* _Given task_
Extract every line below that contains the string "click". Treat uppercase and lowercase letters as distinct.
◇ ◇ ◇ ◇ ◇ ◇ ◇
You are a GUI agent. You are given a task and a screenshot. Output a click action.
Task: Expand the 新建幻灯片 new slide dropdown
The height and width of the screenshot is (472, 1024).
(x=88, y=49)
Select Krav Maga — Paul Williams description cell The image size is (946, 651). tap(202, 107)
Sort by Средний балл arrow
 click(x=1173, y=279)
◇ ◇ ◇ ◇ ◇ ◇ ◇
* _Exercise answer_
You are a GUI agent. You are given a task and a screenshot. Output a click action.
 click(x=1173, y=279)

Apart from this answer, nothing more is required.